▶ _Provided data_
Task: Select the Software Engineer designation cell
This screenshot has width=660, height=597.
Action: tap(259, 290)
* * *
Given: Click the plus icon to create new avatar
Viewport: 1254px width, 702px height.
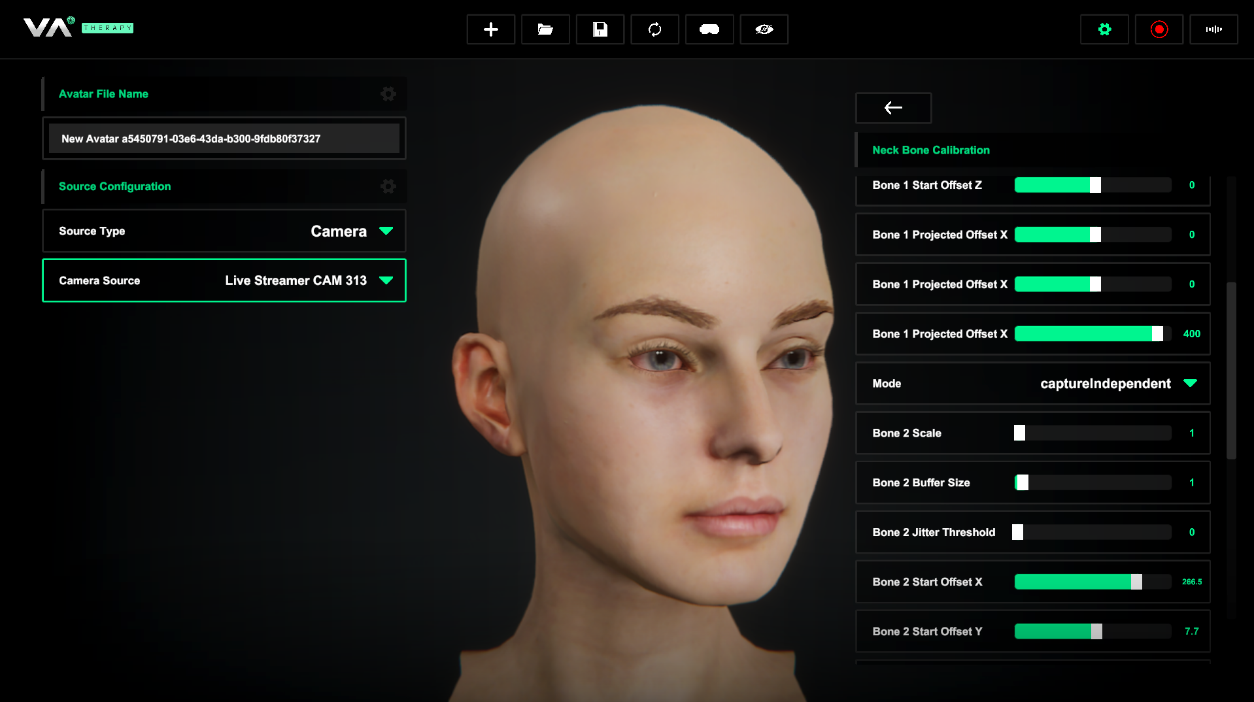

▶ _Task statement_
Please reproduce the rows from the line with "Given: Click the" to the line with "Viewport: 1254px width, 702px height.", including both of those lines.

▶ _Response_
Given: Click the plus icon to create new avatar
Viewport: 1254px width, 702px height.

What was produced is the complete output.